» TASK MATERIAL:

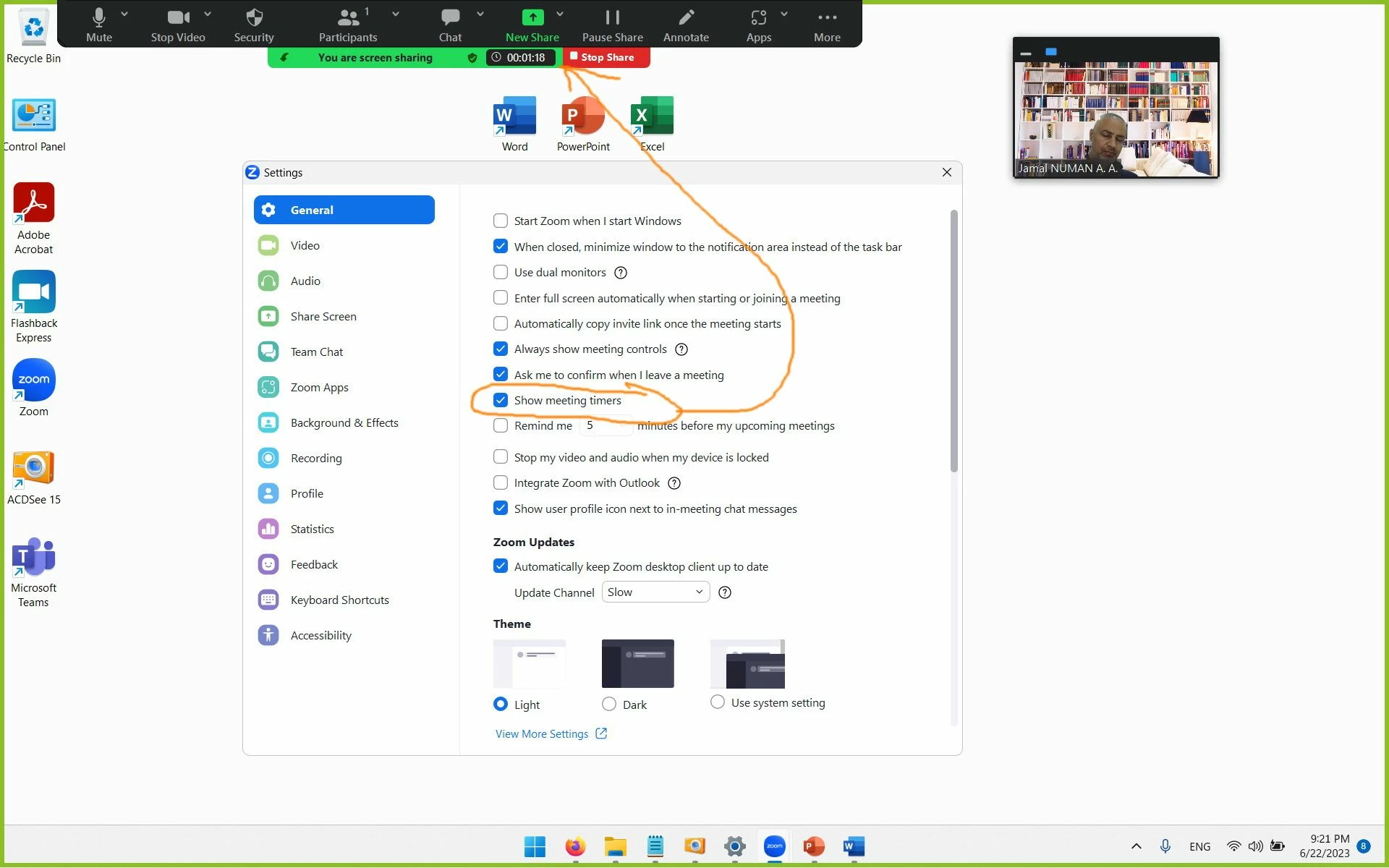Uncheck Show meeting timers
This screenshot has height=868, width=1389.
(501, 400)
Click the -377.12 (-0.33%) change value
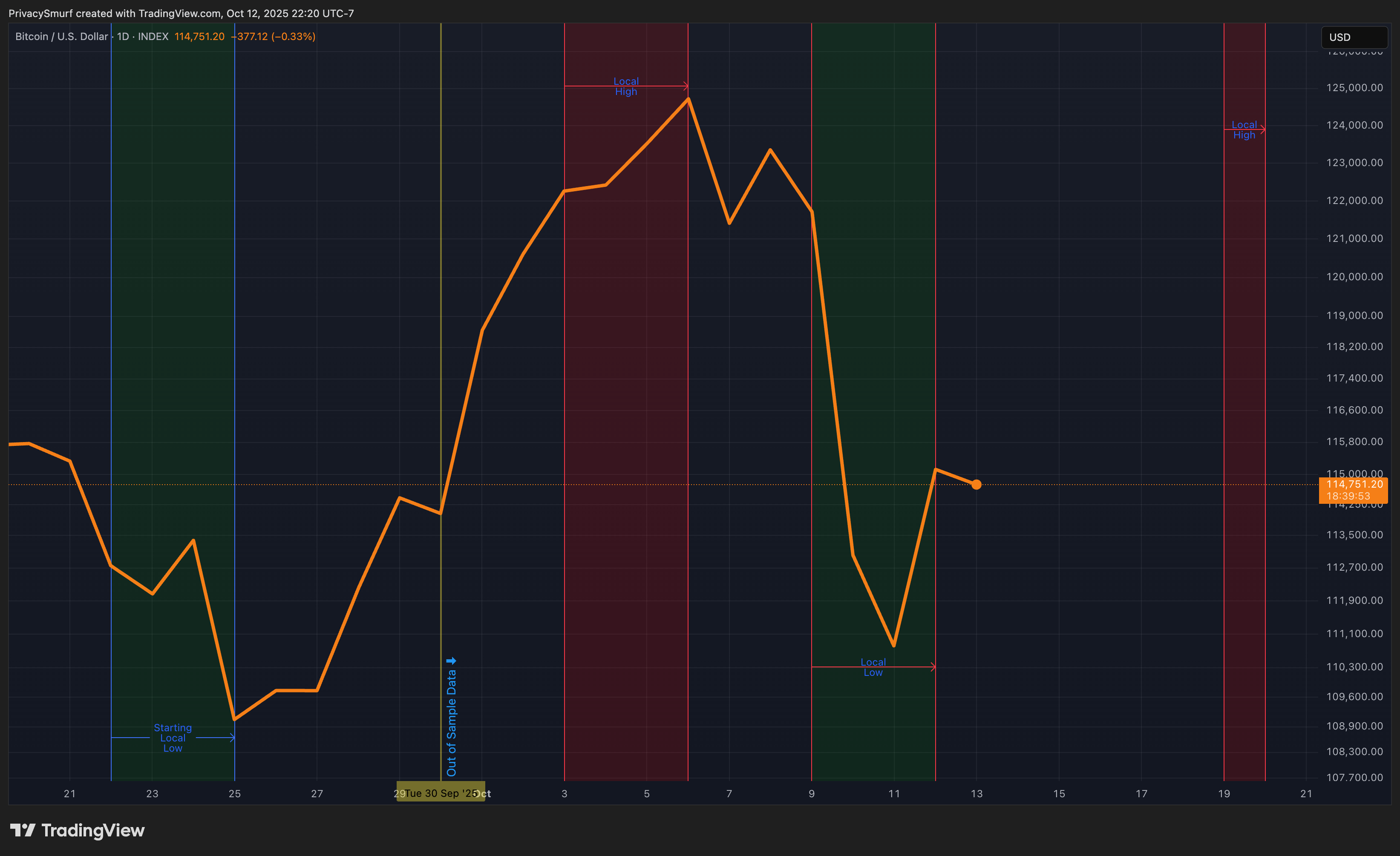The width and height of the screenshot is (1400, 856). (273, 36)
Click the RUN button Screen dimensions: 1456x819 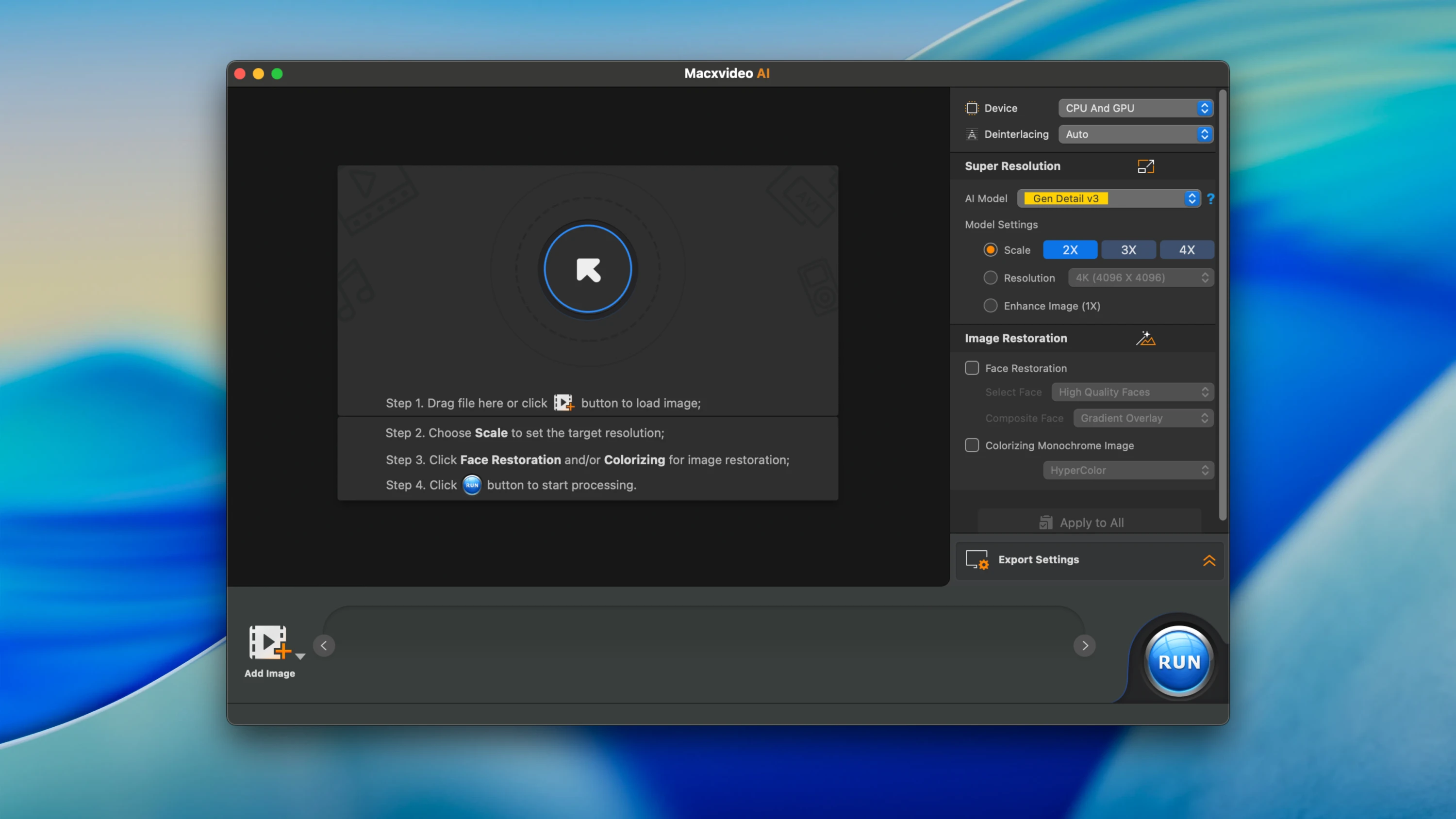tap(1179, 661)
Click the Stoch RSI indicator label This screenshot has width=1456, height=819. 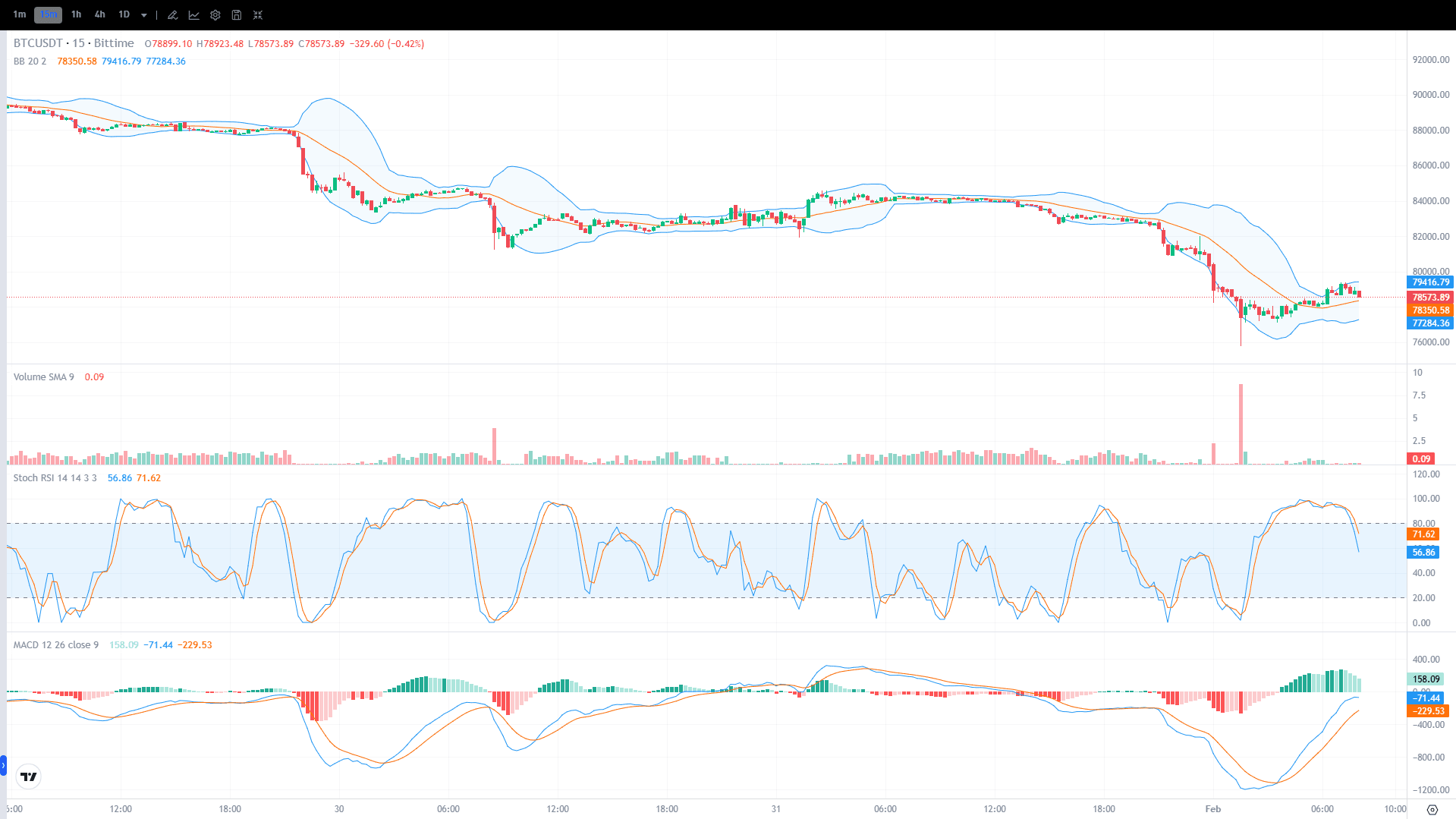55,477
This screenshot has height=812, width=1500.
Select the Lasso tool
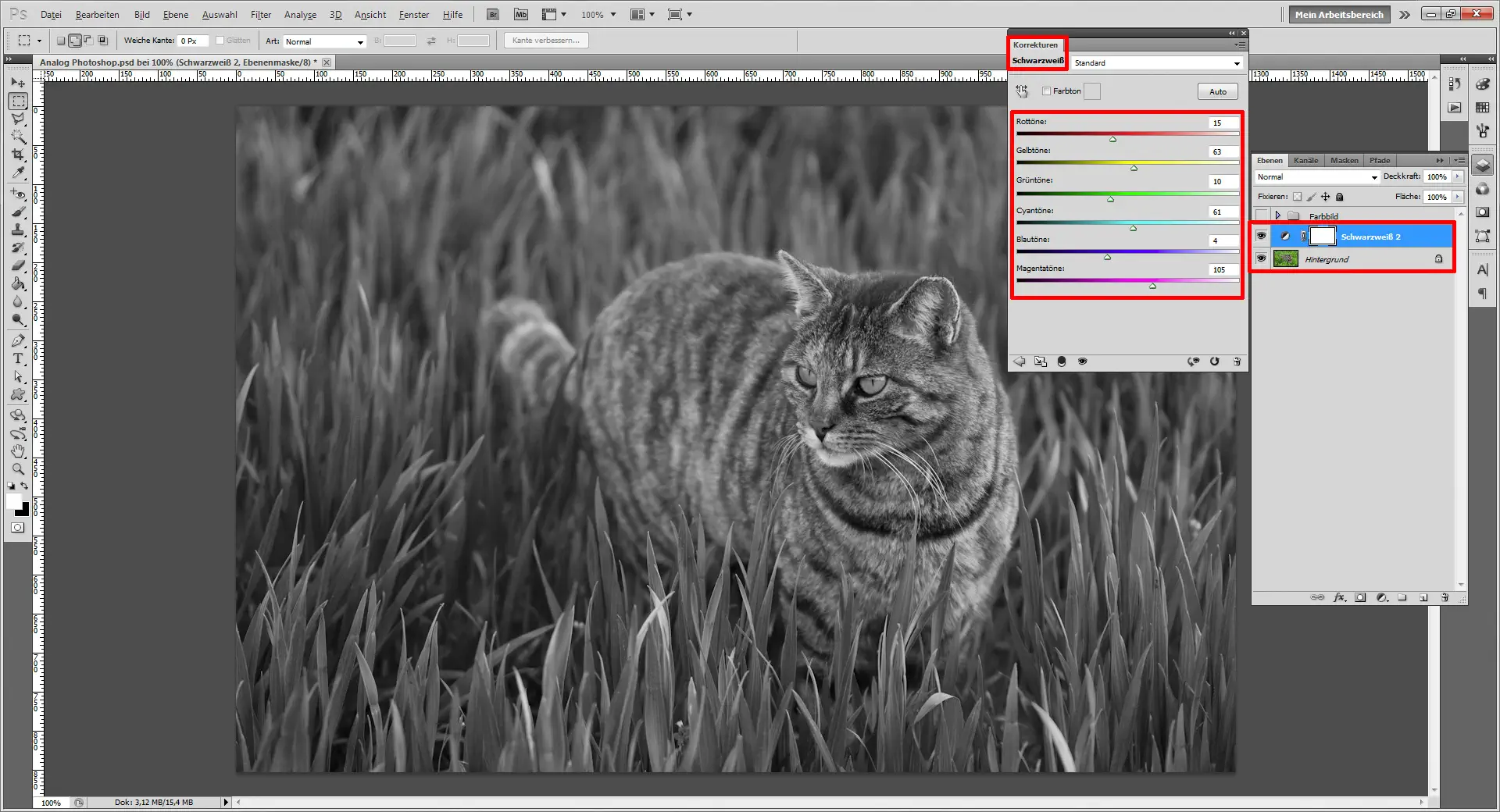point(17,119)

» WORK INSTRUCTION:
From the line containing "This screenshot has height=812, width=1500." through the last line of the records above, reproduce every line exactly, leaving out the pictures.

» RESULT OF THE EXERCISE:
This screenshot has height=812, width=1500.
Select the Lasso tool
point(17,119)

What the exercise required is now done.